Data under study —
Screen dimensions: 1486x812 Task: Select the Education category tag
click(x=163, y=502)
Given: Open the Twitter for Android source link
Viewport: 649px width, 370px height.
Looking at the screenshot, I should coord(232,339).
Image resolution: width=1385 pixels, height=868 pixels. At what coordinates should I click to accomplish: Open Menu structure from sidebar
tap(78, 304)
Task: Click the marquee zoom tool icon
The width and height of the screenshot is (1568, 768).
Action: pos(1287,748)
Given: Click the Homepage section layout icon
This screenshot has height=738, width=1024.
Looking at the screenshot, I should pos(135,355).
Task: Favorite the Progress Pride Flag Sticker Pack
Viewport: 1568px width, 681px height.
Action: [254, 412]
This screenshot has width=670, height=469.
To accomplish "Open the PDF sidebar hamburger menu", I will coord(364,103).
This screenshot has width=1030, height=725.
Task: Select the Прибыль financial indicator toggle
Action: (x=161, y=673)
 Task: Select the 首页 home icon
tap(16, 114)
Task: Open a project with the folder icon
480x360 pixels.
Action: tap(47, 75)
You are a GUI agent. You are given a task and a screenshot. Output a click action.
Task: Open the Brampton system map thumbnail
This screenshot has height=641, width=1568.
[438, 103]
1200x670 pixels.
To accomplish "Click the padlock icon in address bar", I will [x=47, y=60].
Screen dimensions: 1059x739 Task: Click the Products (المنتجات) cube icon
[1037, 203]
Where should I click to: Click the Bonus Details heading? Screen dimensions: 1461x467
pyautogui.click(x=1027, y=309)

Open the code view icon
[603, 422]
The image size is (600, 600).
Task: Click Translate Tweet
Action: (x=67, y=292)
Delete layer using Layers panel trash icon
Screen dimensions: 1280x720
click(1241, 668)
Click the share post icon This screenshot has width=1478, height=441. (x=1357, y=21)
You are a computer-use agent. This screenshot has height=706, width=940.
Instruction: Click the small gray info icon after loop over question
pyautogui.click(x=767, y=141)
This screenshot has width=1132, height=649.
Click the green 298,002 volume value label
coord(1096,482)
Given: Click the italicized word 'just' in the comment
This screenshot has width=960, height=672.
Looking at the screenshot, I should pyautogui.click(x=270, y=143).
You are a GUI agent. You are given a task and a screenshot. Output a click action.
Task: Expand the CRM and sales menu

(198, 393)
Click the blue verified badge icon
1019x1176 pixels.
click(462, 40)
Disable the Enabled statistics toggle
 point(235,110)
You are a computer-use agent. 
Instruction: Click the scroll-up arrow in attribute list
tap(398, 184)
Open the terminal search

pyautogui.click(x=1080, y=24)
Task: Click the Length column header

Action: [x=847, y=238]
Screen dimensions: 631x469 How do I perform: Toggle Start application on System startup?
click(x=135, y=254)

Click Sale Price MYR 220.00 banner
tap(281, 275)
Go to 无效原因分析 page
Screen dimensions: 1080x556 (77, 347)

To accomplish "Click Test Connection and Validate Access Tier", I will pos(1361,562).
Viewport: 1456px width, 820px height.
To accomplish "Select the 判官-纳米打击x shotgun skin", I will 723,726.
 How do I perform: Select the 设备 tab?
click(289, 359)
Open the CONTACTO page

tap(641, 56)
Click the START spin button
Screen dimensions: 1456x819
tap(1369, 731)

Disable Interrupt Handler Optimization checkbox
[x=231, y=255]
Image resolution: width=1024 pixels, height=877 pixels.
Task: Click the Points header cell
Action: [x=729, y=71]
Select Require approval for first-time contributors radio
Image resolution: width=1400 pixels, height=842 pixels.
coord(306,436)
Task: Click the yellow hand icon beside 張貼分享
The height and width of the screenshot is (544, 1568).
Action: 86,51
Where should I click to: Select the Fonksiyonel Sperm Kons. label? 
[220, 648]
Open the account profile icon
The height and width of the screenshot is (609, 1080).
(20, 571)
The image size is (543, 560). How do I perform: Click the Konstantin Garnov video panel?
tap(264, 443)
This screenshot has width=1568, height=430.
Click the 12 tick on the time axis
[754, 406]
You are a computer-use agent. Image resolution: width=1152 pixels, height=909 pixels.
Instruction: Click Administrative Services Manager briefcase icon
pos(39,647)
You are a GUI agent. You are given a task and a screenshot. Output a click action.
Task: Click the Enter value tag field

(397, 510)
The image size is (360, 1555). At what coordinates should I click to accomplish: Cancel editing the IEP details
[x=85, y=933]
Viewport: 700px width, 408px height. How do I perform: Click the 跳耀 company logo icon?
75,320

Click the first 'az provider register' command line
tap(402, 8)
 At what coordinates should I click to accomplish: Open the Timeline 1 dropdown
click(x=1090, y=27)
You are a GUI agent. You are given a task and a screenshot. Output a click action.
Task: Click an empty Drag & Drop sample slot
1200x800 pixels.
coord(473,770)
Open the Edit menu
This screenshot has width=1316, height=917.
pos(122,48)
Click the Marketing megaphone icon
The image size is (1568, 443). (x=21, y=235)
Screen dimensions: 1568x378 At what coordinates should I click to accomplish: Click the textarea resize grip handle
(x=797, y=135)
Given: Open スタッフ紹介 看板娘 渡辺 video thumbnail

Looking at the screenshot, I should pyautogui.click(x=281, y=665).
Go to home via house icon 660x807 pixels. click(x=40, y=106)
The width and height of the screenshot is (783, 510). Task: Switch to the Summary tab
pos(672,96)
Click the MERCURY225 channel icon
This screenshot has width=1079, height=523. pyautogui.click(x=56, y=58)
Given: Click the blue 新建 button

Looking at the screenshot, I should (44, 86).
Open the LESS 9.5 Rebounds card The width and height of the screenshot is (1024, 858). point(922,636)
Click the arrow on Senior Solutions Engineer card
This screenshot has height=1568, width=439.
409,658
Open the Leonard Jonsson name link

Task — Above are some records; repeat all of them exactly.

Exercise response —
Screen dimensions: 1486x812 Task: Select the Education category tag
click(x=163, y=502)
Given: Open the Twitter for Android source link
Viewport: 649px width, 370px height.
Looking at the screenshot, I should coord(232,339).
Image resolution: width=1385 pixels, height=868 pixels. At what coordinates should I click to accomplish: Open Menu structure from sidebar
tap(78, 304)
Task: Click the marquee zoom tool icon
The width and height of the screenshot is (1568, 768).
Action: pos(1287,748)
Given: Click the Homepage section layout icon
This screenshot has height=738, width=1024.
Looking at the screenshot, I should pos(135,355).
Task: Favorite the Progress Pride Flag Sticker Pack
Viewport: 1568px width, 681px height.
Action: [254, 412]
This screenshot has width=670, height=469.
To accomplish "Open the PDF sidebar hamburger menu", I will coord(364,103).
This screenshot has width=1030, height=725.
Task: Select the Прибыль financial indicator toggle
Action: (x=161, y=673)
 Task: Select the 首页 home icon
tap(16, 114)
Task: Open a project with the folder icon
480x360 pixels.
Action: tap(47, 75)
You are a GUI agent. You are given a task and a screenshot. Output a click action.
Task: Open the Brampton system map thumbnail
This screenshot has height=641, width=1568.
[438, 103]
1200x670 pixels.
To accomplish "Click the padlock icon in address bar", I will [x=47, y=60].
Screen dimensions: 1059x739 Task: Click the Products (المنتجات) cube icon
[1037, 203]
Where should I click to: Click the Bonus Details heading? Screen dimensions: 1461x467
pyautogui.click(x=1027, y=309)

Open the code view icon
[603, 422]
The image size is (600, 600).
Task: Click Translate Tweet
Action: (x=67, y=292)
Delete layer using Layers panel trash icon
Screen dimensions: 1280x720
click(1241, 668)
Click the share post icon This screenshot has width=1478, height=441. (x=1357, y=21)
You are a computer-use agent. This screenshot has height=706, width=940.
Instruction: Click the small gray info icon after loop over question
pyautogui.click(x=767, y=141)
This screenshot has width=1132, height=649.
Click the green 298,002 volume value label
coord(1096,482)
Given: Click the italicized word 'just' in the comment
This screenshot has width=960, height=672.
Looking at the screenshot, I should pyautogui.click(x=270, y=143).
You are a GUI agent. You are given a task and a screenshot. Output a click action.
Task: Expand the CRM and sales menu

(198, 393)
Click the blue verified badge icon
1019x1176 pixels.
click(462, 40)
Disable the Enabled statistics toggle
 point(235,110)
You are a computer-use agent. 
Instruction: Click the scroll-up arrow in attribute list
tap(398, 184)
Open the terminal search

pyautogui.click(x=1080, y=24)
Task: Click the Length column header

Action: [x=847, y=238]
Screen dimensions: 631x469 How do I perform: Toggle Start application on System startup?
click(x=135, y=254)

Click Sale Price MYR 220.00 banner
tap(281, 275)
Go to 无效原因分析 page
Screen dimensions: 1080x556 (77, 347)

To accomplish "Click Test Connection and Validate Access Tier", I will pos(1361,562).
Viewport: 1456px width, 820px height.
To accomplish "Select the 判官-纳米打击x shotgun skin", I will 723,726.
 How do I perform: Select the 设备 tab?
click(289, 359)
Open the CONTACTO page

tap(641, 56)
Click the START spin button
Screen dimensions: 1456x819
tap(1369, 731)

Disable Interrupt Handler Optimization checkbox
[x=231, y=255]
Image resolution: width=1024 pixels, height=877 pixels.
Task: Click the Points header cell
Action: [x=729, y=71]
Select Require approval for first-time contributors radio
Image resolution: width=1400 pixels, height=842 pixels.
coord(306,436)
Task: Click the yellow hand icon beside 張貼分享
The height and width of the screenshot is (544, 1568).
Action: 86,51
Where should I click to: Select the Fonksiyonel Sperm Kons. label? 
[220, 648]
Open the account profile icon
The height and width of the screenshot is (609, 1080).
(20, 571)
The image size is (543, 560). How do I perform: Click the Konstantin Garnov video panel?
tap(264, 443)
This screenshot has width=1568, height=430.
Click the 12 tick on the time axis
[754, 406]
You are a computer-use agent. Image resolution: width=1152 pixels, height=909 pixels.
Instruction: Click Administrative Services Manager briefcase icon
pos(39,647)
You are a GUI agent. You are given a task and a screenshot. Output a click action.
Task: Click the Enter value tag field

(397, 510)
The image size is (360, 1555). At what coordinates should I click to accomplish: Cancel editing the IEP details
[x=85, y=933]
Viewport: 700px width, 408px height. How do I perform: Click the 跳耀 company logo icon?
75,320

Click the first 'az provider register' command line
tap(402, 8)
 At what coordinates should I click to accomplish: Open the Timeline 1 dropdown
click(x=1090, y=27)
You are a GUI agent. You are given a task and a screenshot. Output a click action.
Task: Click an empty Drag & Drop sample slot
1200x800 pixels.
coord(473,770)
Open the Edit menu
This screenshot has width=1316, height=917.
pos(122,48)
Click the Marketing megaphone icon
The image size is (1568, 443). (x=21, y=235)
Screen dimensions: 1568x378 At what coordinates should I click to accomplish: Click the textarea resize grip handle
(x=797, y=135)
Given: Open スタッフ紹介 看板娘 渡辺 video thumbnail

Looking at the screenshot, I should pyautogui.click(x=281, y=665).
Go to home via house icon 660x807 pixels. click(x=40, y=106)
The width and height of the screenshot is (783, 510). Task: Switch to the Summary tab
pos(672,96)
Click the MERCURY225 channel icon
This screenshot has width=1079, height=523. pyautogui.click(x=56, y=58)
Given: Click the blue 新建 button

Looking at the screenshot, I should (44, 86).
Open the LESS 9.5 Rebounds card The width and height of the screenshot is (1024, 858). point(922,636)
Click the arrow on Senior Solutions Engineer card
This screenshot has height=1568, width=439.
409,658
Open the Leonard Jonsson name link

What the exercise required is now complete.